Wine Maturation
From the press, the wine is run into casks, wood as a rule for dry
reds and many of the better quality whites, but sometimes into stainless
steel casks. Usually the new wine is "racked" again, that is, pumped
from its first cask into another, leaving behind the lees which have
settled at the bottom. This must be done several times before the wine
is put into bottle, usually at about 18 months to two years for dry reds
and about seven or eight months for dry whites. After bottling, a red
wine may spend a few or many years in the bottle, for it is at this
stage of its life that character and flavor develop. Whites generally
reach a satisfactory drinkable maturity within a year of being bottled;
reds may take many years to reach full maturity.

Neither chemist nor winemaker can tell everything about the chemical
processes that occur during the bottle maturation of a wine, but they
know by smell and by palate that the wine is changing, and changing for
the better.
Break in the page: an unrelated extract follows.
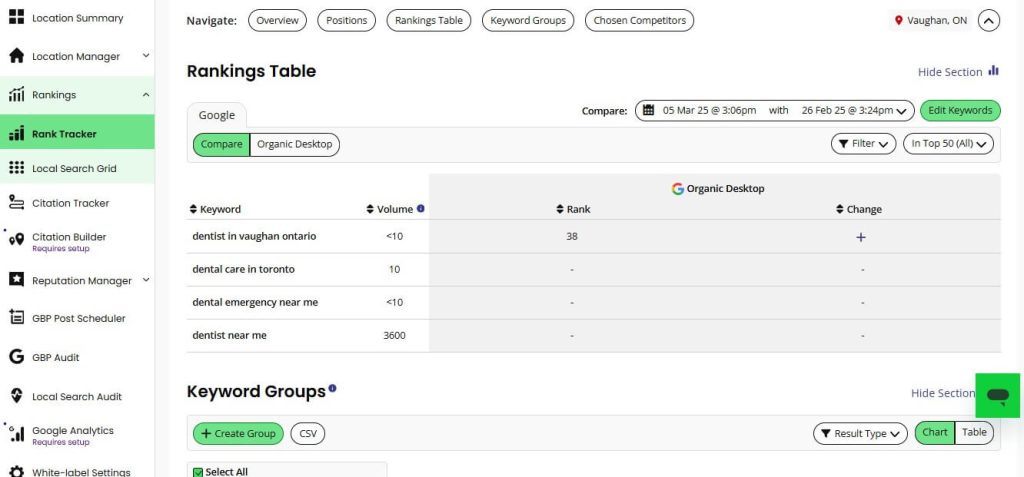
Task: Open the Result Type dropdown
Action: click(860, 434)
And only the experienced winemaker can say when a wine has
reached its maturity and sometimes even his judgment is astray, for many
a good wine that has reached maturity has been known to "go downhill"
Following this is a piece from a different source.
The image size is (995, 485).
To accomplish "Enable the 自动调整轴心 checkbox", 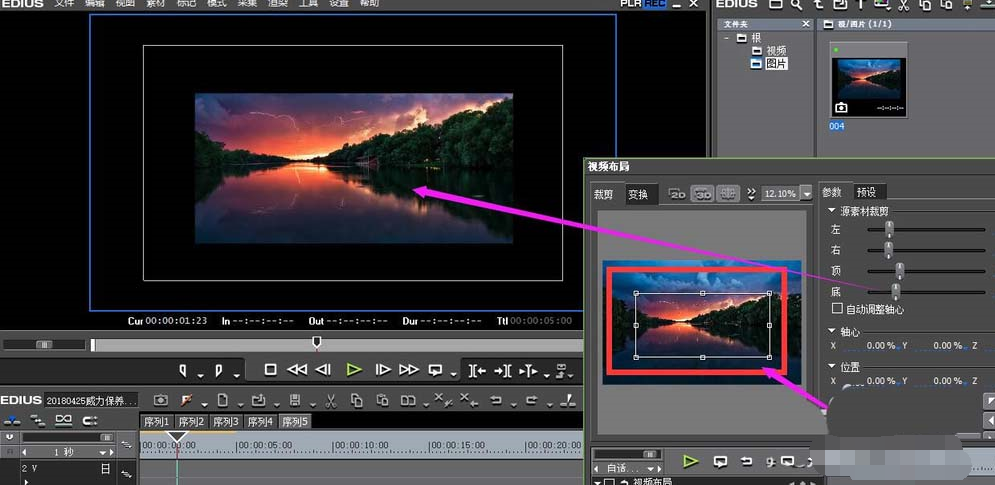I will 838,310.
with remarkable speed. What the winemaker is sure about is that only the
bottle will satisfactorily Mature the wine, and that, as yet, there has
been discovered no satisfactory substitute for a natural cork.
Airborne bacteria are the enemies of naturally fermented dry wines. Once
the process of fermentation is completed, air will interact with
elements in the wine to produce, usually, excessive acetic acid. The
wine is said to turn vinegary, or sour. When the wine is made and first
put into the cask, the winemaker ensures that the bung in the cask is in
position. Some winemakers use a calico bag, filled with sand, to place
over the bung hole of the cask, with a house brick on top! In the cask
(often a 2000 gallons capacity and in some wineries five times as much)
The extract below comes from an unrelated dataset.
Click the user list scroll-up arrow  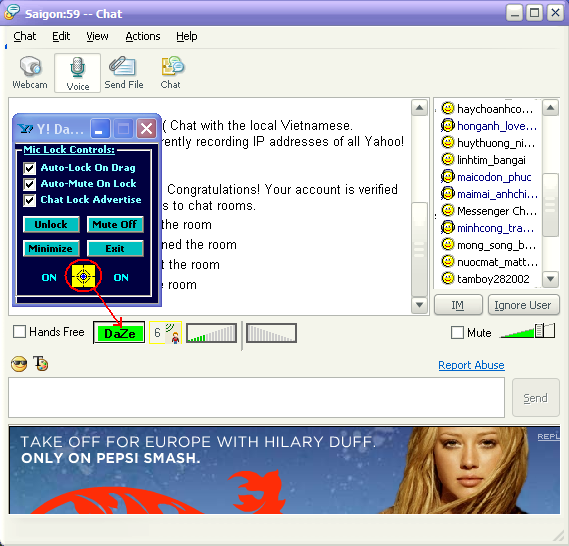(550, 108)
very small amounts of air help the maturation, but if too much is
allowed to enter the wine will spoil.
When the wine is taken from the cask and given its final filtering or
"brightening", and put into the bottle, no further "processing" is
possible. It will develop (or it will not develop) into a good, a very
good, even a superb product. There is nothing the winemaker can do to
help it except to store the bottles on their sides, solely to keep the
corks damp and thus prevent their shrinking which would let air into the
bottle and wine out of it. He can, if he deems it necessary and has the
means, keep it at an even temperature, but there are many Australian
winemakers who think this unimportant. These are wine-makers whose
wineries are little more than corrugated iron sheds (and some of these
make our best wines) and believe, or have rationalised their opinions
that fluctuating temperatures actually help the wine to mature.

The processes described, in our attempt to define what wine is, are
those by which "natural" wines are made. Several variations may be used,
during the process of fermentation, or after it, to produce wines of
different kinds. Fortification or distillation to produce the ports and
sherries, or brandy, are examples of how natural wines are varied to
make different end products, but these will be described in other parts
of this book.
In spite of what science has taught and provided for the winemaker,
there is still much use of the old-fashioned, traditional ways. One now
famous Hunter Valley, NSW, vigneron believes that the earthen floor of
his cellar helps to give his wines a unique character. The same vigneron
is said to test fermenting temperatures by putting his arm into the vat;
certainly he pushes the "cap" (the layer of skins that rises to the top
of a fermenting vat of dry red wine) back into the wine by hand. But he
is also the vigneron who does not scorn the use of refrigeration and all
of his white wines in cask are kept at 68deg F and the temperature is
shown by modern dial thermometers in the cask ends!